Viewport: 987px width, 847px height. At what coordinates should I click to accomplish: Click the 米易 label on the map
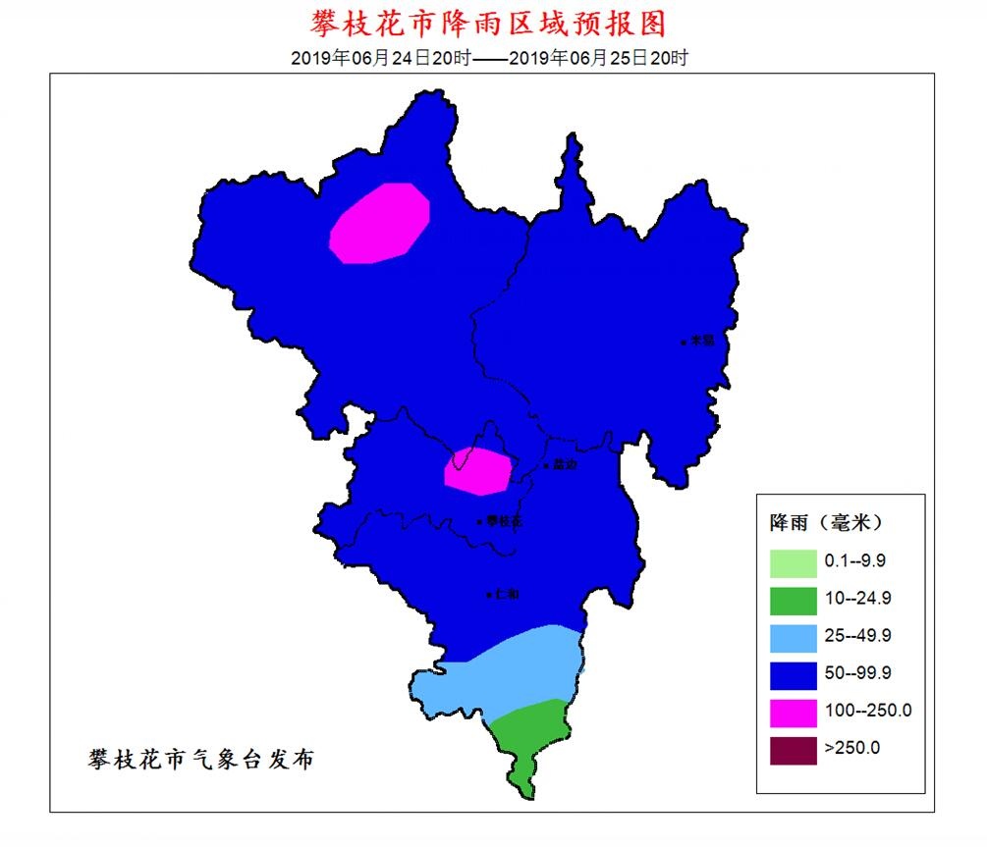[x=700, y=341]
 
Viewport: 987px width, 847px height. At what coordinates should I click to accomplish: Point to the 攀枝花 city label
[x=504, y=521]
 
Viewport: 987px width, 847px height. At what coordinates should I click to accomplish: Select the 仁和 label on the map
[x=507, y=594]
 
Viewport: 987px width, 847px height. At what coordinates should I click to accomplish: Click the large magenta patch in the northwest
[x=380, y=225]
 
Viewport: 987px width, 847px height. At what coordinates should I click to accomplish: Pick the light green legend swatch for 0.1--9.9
[x=793, y=561]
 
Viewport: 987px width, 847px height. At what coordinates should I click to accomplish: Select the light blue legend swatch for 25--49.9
[x=793, y=636]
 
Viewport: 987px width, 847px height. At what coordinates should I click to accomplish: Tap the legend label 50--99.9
[x=857, y=673]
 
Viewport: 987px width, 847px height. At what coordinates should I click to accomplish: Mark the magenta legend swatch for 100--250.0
[x=793, y=711]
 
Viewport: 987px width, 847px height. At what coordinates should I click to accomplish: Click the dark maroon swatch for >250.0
[x=793, y=748]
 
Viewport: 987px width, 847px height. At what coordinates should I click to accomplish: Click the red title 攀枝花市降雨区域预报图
[x=494, y=23]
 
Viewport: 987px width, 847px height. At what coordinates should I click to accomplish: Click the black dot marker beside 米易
[x=684, y=342]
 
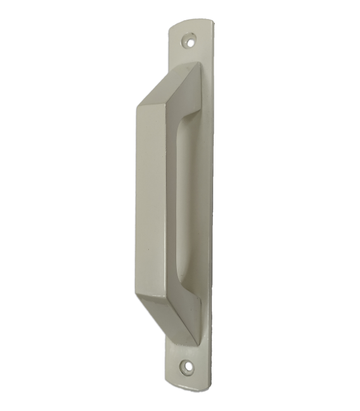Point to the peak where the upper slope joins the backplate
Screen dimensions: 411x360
tap(198, 64)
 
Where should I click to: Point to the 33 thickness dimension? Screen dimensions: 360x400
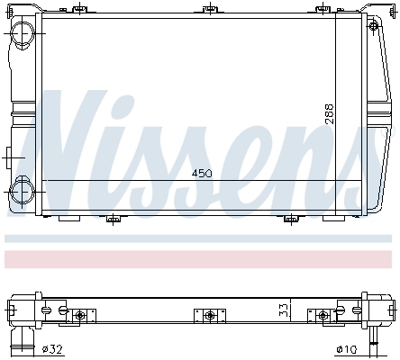(x=282, y=311)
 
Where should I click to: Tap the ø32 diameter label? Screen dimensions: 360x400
(x=51, y=349)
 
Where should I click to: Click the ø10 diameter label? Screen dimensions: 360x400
(x=347, y=349)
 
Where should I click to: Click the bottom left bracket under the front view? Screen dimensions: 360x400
(x=112, y=218)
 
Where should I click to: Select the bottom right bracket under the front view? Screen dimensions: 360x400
(x=290, y=218)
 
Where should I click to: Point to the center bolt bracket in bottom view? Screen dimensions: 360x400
(x=210, y=315)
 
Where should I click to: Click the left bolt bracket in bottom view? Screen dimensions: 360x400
(x=80, y=315)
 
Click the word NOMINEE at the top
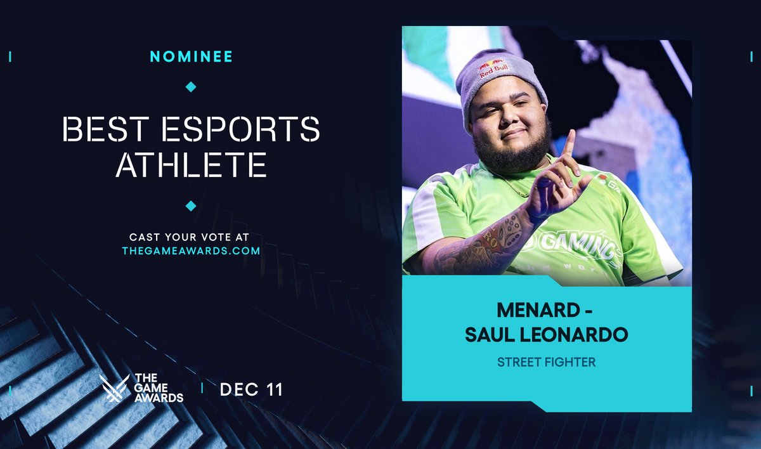(191, 56)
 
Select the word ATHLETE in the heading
(191, 164)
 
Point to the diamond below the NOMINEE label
(191, 86)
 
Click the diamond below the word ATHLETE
(191, 205)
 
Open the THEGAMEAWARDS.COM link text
(191, 251)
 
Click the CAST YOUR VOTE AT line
(191, 237)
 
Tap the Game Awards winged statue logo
(114, 388)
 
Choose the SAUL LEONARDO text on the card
(547, 335)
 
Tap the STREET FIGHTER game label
(547, 362)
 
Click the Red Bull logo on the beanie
(493, 68)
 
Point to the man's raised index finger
(569, 143)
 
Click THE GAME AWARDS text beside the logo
(159, 388)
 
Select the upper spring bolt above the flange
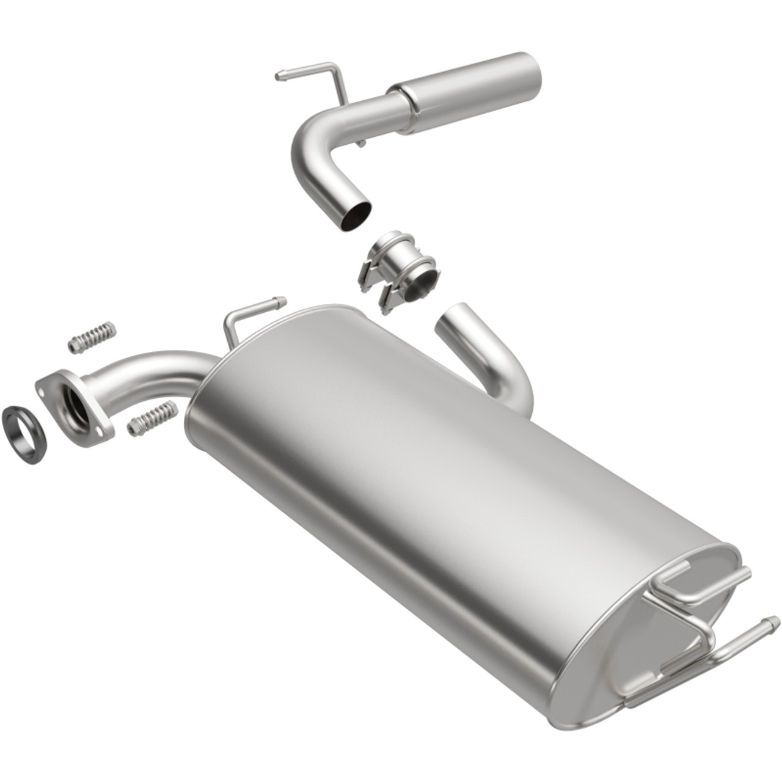92,335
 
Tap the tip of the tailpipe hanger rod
280,76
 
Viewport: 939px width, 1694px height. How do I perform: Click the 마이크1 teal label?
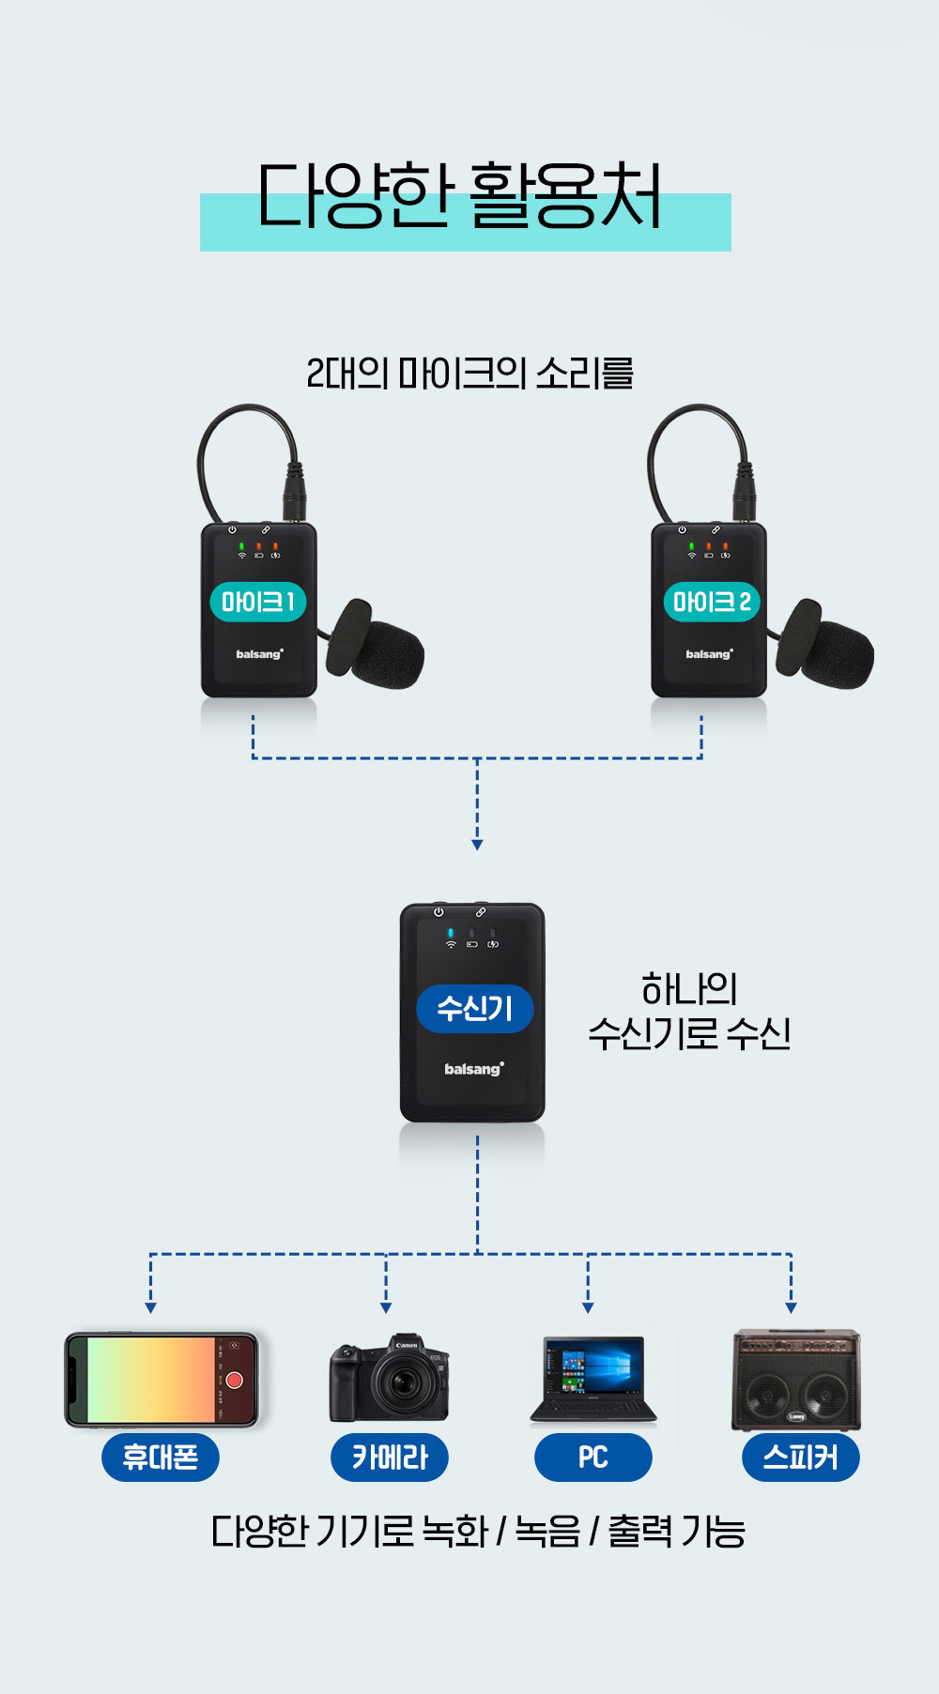pyautogui.click(x=258, y=602)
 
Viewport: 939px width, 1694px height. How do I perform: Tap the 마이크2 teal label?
pyautogui.click(x=712, y=602)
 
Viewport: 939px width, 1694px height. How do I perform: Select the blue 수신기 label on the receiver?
pyautogui.click(x=475, y=1009)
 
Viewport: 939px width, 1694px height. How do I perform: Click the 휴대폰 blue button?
pyautogui.click(x=161, y=1457)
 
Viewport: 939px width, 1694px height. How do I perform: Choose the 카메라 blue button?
pyautogui.click(x=390, y=1457)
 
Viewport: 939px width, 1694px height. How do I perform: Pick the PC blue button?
pyautogui.click(x=593, y=1457)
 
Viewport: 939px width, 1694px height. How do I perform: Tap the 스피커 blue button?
pyautogui.click(x=800, y=1457)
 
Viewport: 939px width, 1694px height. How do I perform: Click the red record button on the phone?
pyautogui.click(x=235, y=1380)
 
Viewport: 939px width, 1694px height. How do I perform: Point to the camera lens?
pyautogui.click(x=405, y=1382)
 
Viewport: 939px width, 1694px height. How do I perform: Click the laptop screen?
pyautogui.click(x=593, y=1367)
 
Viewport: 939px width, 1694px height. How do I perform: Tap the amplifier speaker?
pyautogui.click(x=796, y=1380)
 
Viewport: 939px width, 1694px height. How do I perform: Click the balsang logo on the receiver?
pyautogui.click(x=473, y=1069)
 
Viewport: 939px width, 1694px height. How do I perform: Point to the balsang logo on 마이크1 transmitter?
pyautogui.click(x=259, y=654)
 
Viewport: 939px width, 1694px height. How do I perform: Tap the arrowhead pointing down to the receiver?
pyautogui.click(x=477, y=845)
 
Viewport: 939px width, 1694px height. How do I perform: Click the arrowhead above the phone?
pyautogui.click(x=150, y=1307)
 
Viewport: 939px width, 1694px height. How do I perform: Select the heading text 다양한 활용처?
pyautogui.click(x=460, y=197)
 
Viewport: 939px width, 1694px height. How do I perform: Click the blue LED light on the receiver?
pyautogui.click(x=451, y=933)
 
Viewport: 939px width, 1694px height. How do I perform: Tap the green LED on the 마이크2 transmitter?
pyautogui.click(x=692, y=545)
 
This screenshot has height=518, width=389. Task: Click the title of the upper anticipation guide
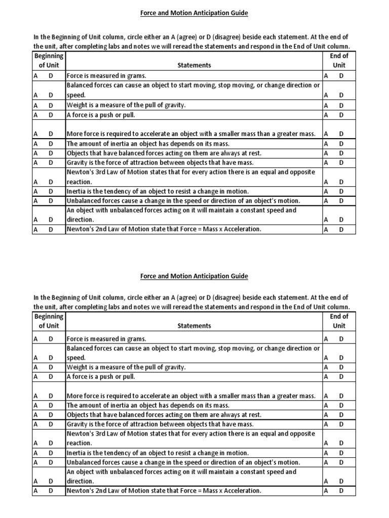point(194,13)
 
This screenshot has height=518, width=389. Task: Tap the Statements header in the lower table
point(194,326)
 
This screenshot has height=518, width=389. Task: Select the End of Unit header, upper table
point(339,61)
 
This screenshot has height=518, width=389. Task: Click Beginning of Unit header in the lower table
point(49,321)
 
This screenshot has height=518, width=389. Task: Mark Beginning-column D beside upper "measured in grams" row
point(51,76)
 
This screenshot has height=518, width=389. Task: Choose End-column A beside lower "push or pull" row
point(326,376)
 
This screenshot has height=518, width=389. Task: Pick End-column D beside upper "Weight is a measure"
point(341,105)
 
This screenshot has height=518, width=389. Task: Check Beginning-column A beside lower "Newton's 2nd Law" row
point(35,491)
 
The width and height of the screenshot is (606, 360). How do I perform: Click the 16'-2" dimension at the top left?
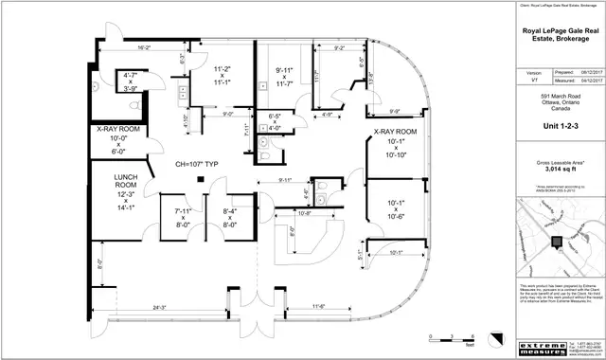coord(144,46)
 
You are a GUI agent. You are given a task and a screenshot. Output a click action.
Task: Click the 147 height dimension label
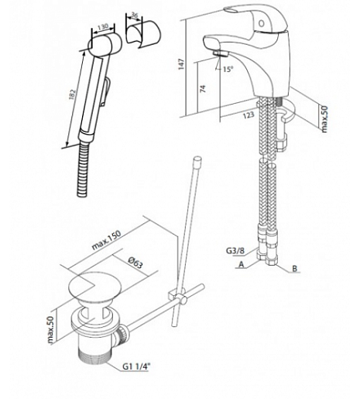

_ _ _ _ _

WHAT IS NEEDED:
Render every line of the material above as a JSON list of strings, one string per line, skipping blank lines and leaving out the pictures.

FINISHED TASK:
[
  "Viewport: 987px width, 847px height. At what coordinates should I click to accomplish: Click the 米易 label on the map",
  "[x=700, y=341]",
  "Viewport: 987px width, 847px height. At what coordinates should I click to accomplish: Point to the 攀枝花 city label",
  "[x=504, y=521]",
  "Viewport: 987px width, 847px height. At what coordinates should I click to accomplish: Select the 仁和 label on the map",
  "[x=507, y=594]",
  "Viewport: 987px width, 847px height. At what coordinates should I click to accomplish: Click the large magenta patch in the northwest",
  "[x=380, y=225]",
  "Viewport: 987px width, 847px height. At what coordinates should I click to accomplish: Pick the light green legend swatch for 0.1--9.9",
  "[x=793, y=561]",
  "Viewport: 987px width, 847px height. At what coordinates should I click to accomplish: Select the light blue legend swatch for 25--49.9",
  "[x=793, y=636]",
  "Viewport: 987px width, 847px height. At what coordinates should I click to accomplish: Tap the legend label 50--99.9",
  "[x=857, y=673]",
  "Viewport: 987px width, 847px height. At what coordinates should I click to accomplish: Mark the magenta legend swatch for 100--250.0",
  "[x=793, y=711]",
  "Viewport: 987px width, 847px height. At what coordinates should I click to accomplish: Click the dark maroon swatch for >250.0",
  "[x=793, y=748]",
  "Viewport: 987px width, 847px height. At what coordinates should I click to accomplish: Click the red title 攀枝花市降雨区域预报图",
  "[x=494, y=23]",
  "Viewport: 987px width, 847px height. At what coordinates should I click to accomplish: Click the black dot marker beside 米易",
  "[x=684, y=342]",
  "Point to the peak where the upper slope joins the backplate",
  "Screen dimensions: 411x360",
  "tap(198, 64)",
  "Where should I click to: Point to the 33 thickness dimension? Screen dimensions: 360x400",
  "(x=282, y=311)",
  "Where should I click to: Tap the ø32 diameter label? Screen dimensions: 360x400",
  "(x=51, y=349)",
  "Where should I click to: Click the ø10 diameter label? Screen dimensions: 360x400",
  "(x=347, y=349)",
  "Where should I click to: Click the bottom left bracket under the front view? Screen dimensions: 360x400",
  "(x=112, y=218)",
  "Where should I click to: Select the bottom right bracket under the front view? Screen dimensions: 360x400",
  "(x=290, y=218)",
  "Where should I click to: Point to the center bolt bracket in bottom view? Screen dimensions: 360x400",
  "(x=210, y=315)",
  "Where should I click to: Click the left bolt bracket in bottom view? Screen dimensions: 360x400",
  "(x=80, y=315)",
  "Click the word NOMINEE at the top",
  "(191, 56)",
  "Select the word ATHLETE in the heading",
  "(191, 164)",
  "Point to the diamond below the NOMINEE label",
  "(191, 86)",
  "Click the diamond below the word ATHLETE",
  "(191, 205)",
  "Open the THEGAMEAWARDS.COM link text",
  "(191, 251)",
  "Click the CAST YOUR VOTE AT line",
  "(191, 237)",
  "Tap the Game Awards winged statue logo",
  "(114, 388)",
  "Choose the SAUL LEONARDO text on the card",
  "(547, 335)",
  "Tap the STREET FIGHTER game label",
  "(547, 362)",
  "Click the Red Bull logo on the beanie",
  "(493, 68)",
  "Point to the man's raised index finger",
  "(569, 143)",
  "Click THE GAME AWARDS text beside the logo",
  "(159, 388)",
  "Select the upper spring bolt above the flange",
  "92,335",
  "Tap the tip of the tailpipe hanger rod",
  "280,76",
  "Viewport: 939px width, 1694px height. How do I perform: Click the 마이크1 teal label?",
  "pyautogui.click(x=258, y=602)",
  "Viewport: 939px width, 1694px height. How do I perform: Tap the 마이크2 teal label?",
  "pyautogui.click(x=712, y=602)",
  "Viewport: 939px width, 1694px height. How do I perform: Select the blue 수신기 label on the receiver?",
  "pyautogui.click(x=475, y=1009)",
  "Viewport: 939px width, 1694px height. How do I perform: Click the 휴대폰 blue button?",
  "pyautogui.click(x=161, y=1457)",
  "Viewport: 939px width, 1694px height. How do I perform: Choose the 카메라 blue button?",
  "pyautogui.click(x=390, y=1457)",
  "Viewport: 939px width, 1694px height. How do I perform: Pick the PC blue button?",
  "pyautogui.click(x=593, y=1457)",
  "Viewport: 939px width, 1694px height. How do I perform: Tap the 스피커 blue button?",
  "pyautogui.click(x=800, y=1457)",
  "Viewport: 939px width, 1694px height. How do I perform: Click the red record button on the phone?",
  "pyautogui.click(x=235, y=1380)",
  "Viewport: 939px width, 1694px height. How do I perform: Point to the camera lens?",
  "pyautogui.click(x=405, y=1382)",
  "Viewport: 939px width, 1694px height. How do I perform: Click the laptop screen?",
  "pyautogui.click(x=593, y=1367)",
  "Viewport: 939px width, 1694px height. How do I perform: Tap the amplifier speaker?",
  "pyautogui.click(x=796, y=1380)",
  "Viewport: 939px width, 1694px height. How do I perform: Click the balsang logo on the receiver?",
  "pyautogui.click(x=473, y=1069)",
  "Viewport: 939px width, 1694px height. How do I perform: Point to the balsang logo on 마이크1 transmitter?",
  "pyautogui.click(x=259, y=654)",
  "Viewport: 939px width, 1694px height. How do I perform: Tap the arrowhead pointing down to the receiver?",
  "pyautogui.click(x=477, y=845)",
  "Viewport: 939px width, 1694px height. How do I perform: Click the arrowhead above the phone?",
  "pyautogui.click(x=150, y=1307)",
  "Viewport: 939px width, 1694px height. How do I perform: Select the heading text 다양한 활용처?",
  "pyautogui.click(x=460, y=197)",
  "Viewport: 939px width, 1694px height. How do I perform: Click the blue LED light on the receiver?",
  "pyautogui.click(x=451, y=933)",
  "Viewport: 939px width, 1694px height. How do I perform: Tap the green LED on the 마이크2 transmitter?",
  "pyautogui.click(x=692, y=545)",
  "This screenshot has height=518, width=389. Task: Click the title of the upper anticipation guide",
  "point(194,13)",
  "This screenshot has height=518, width=389. Task: Tap the Statements header in the lower table",
  "point(194,326)",
  "This screenshot has height=518, width=389. Task: Select the End of Unit header, upper table",
  "point(339,61)",
  "This screenshot has height=518, width=389. Task: Click Beginning of Unit header in the lower table",
  "point(49,321)",
  "This screenshot has height=518, width=389. Task: Mark Beginning-column D beside upper \"measured in grams\" row",
  "point(51,76)",
  "This screenshot has height=518, width=389. Task: Choose End-column A beside lower \"push or pull\" row",
  "point(326,376)",
  "This screenshot has height=518, width=389. Task: Pick End-column D beside upper \"Weight is a measure\"",
  "point(341,105)",
  "This screenshot has height=518, width=389. Task: Check Beginning-column A beside lower \"Newton's 2nd Law\" row",
  "point(35,491)",
  "The width and height of the screenshot is (606, 360). How do I perform: Click the 16'-2\" dimension at the top left?",
  "coord(144,46)",
  "You are a GUI agent. You are given a task and a screenshot. Output a click action.",
  "Task: Click the 147 height dimension label"
]